As the week crawled on, any time the case was at a particularly sensitive point, the defense attorney came over and spoke from right in front of us. Sometimes, as he made his point, he glared at us and pounded his fist on the wooden banister.
To combat this I developed a litany: “… Control … Stay perfectly still and school your face to silence. Control those shoulders that try to back away from his assault. Remember, even a facial expression is ground for an appeal. Reach for control and hold it tight. … Control …”.
Then, one day the attorney brought bags with him. All those years Spencer’s hat, boots, and other personal items had been held for evidence. Now they were taken out of the bags. There was no mistaking those boots, they were my brother’s and they had meant a lot to him. Through multiple summers of working livestock he felt that he had earned the right to wear both them and a cowboy hat, and had requested being buried in them. The hat was what hurt most. I remembered the countless times I saw him take it off while entering the house, setting it right there by the door, to put on when leaving.

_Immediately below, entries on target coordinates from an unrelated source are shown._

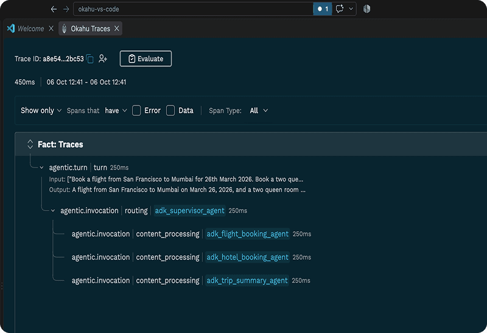Click the back navigation arrow
The image size is (487, 333).
click(54, 9)
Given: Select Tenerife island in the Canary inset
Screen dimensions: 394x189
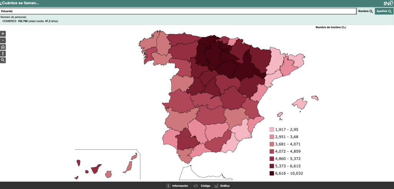Looking at the screenshot, I should [x=95, y=169].
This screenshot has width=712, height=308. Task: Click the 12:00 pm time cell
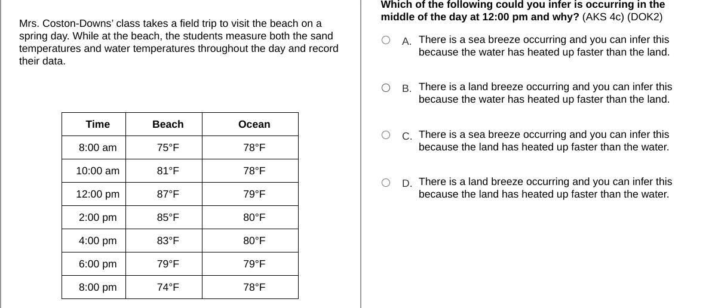click(x=94, y=194)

One of the first things I learned as a child was to never touch a man’s hat without his permission, and to never say anything bad about it or mistreat it in any way. Now the defense attorney held Spencer’s hat, talked about it, set it carefully back into the bag, … and then leaned his elbow into it.

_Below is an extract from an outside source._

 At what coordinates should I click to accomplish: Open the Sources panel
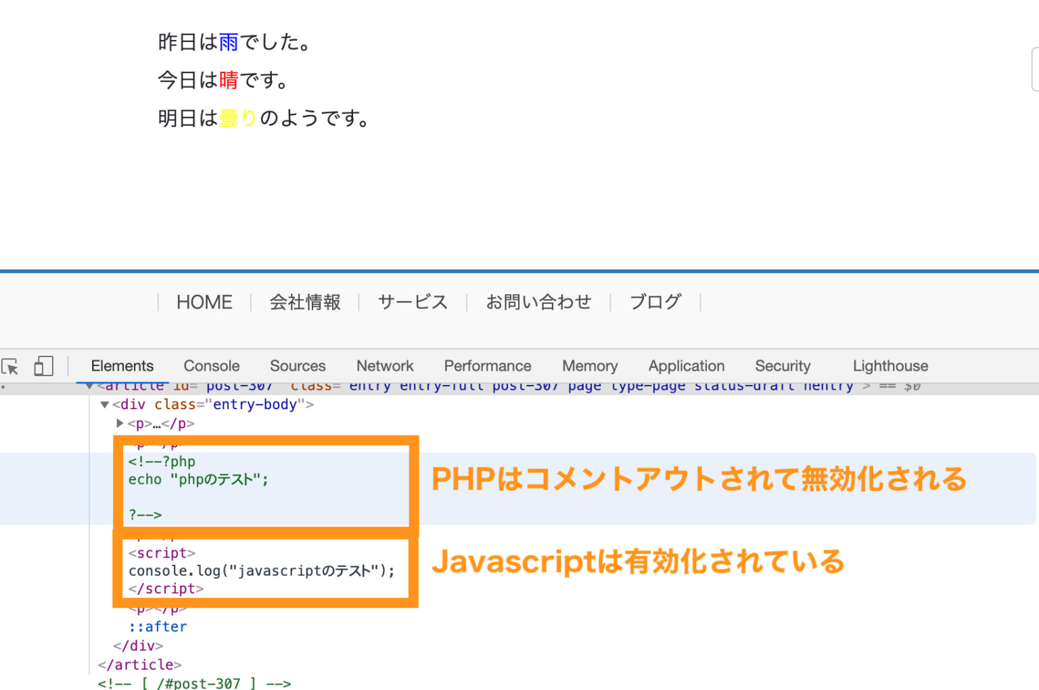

“… Control … No tears. Don’t let it register whose hat they are talking about. That’s not Spence’s brain and skull scattered on the map, it’s merely marks on a paper. … Control … Emotions don’t exist, only control …”.
But my control broke; when he punched his elbow into my brother’s hat, tears rolled down my expressionless face. With shaking fingers I tried to write a note for the prosecuting attorney (who hadn’t been raised around cattle and cowboys, so wouldn’t know their standards of conduct). Then reality hit me. The defense attorney began relating to the jury those very standards; he called it “the mystique of a cowboy hat”; he knew exactly what he was doing!
And I could do nothing …
… I had no power; … no rights.
Update: This time the man was found “not guilty”;
the evidence was no longer available.
Washington state tax payers paid all legal fees.
Looking back, There are a myriad of facts that would have changed the situation, IF the pieces of evidence had been admissable, … but they were not. Our legal system is so compartmentalized, with such focus on the rights of the defendant, that family of the victim have no rights at all … thus, if killed, the victim has no rights. There is so much untold in this story. Evidence of prior interactions between parties involved (other than Petrin) was inadmissable. Family was told that FBI was investigating Fondren for two prior murders in the eastern states, but those investigations were dropped because they were never able to find bodies, etc. … but i can attach a few exerpts from the legal record of what took place during courtroom procedure:
“No one actually saw Fondren pull the trigger and no identifiable fingerprints were recovered. However, Fondren admitted at least having a hold on the gun when it discharged. Petrin was shot from a distance of 8 to 28 inches. A jury might infer Fondren overreacted to the situation by bringing a loaded gun to the scene, …” … “Fondren correctly asserts evidence of the victim’s peaceful character is only admissible to rebut evidence that the victim was the first aggressor. ER 404(a)(2); State v. Bius, 23 Wn.App. 807, 599 P.2d 16 (1979). ” ((However, never was it theorized that Petrin was the first aggressor, so information on Spencer’s character was inadmissable)). >> https://www.leagle.com/decision/19855841wnapp17156
This was Jan 1982 (the year Spencer was killed). I have childbirth complications & must stay one week in hospital. Spence stayed with my son during that week and first few days after the baby and i came home from hospital.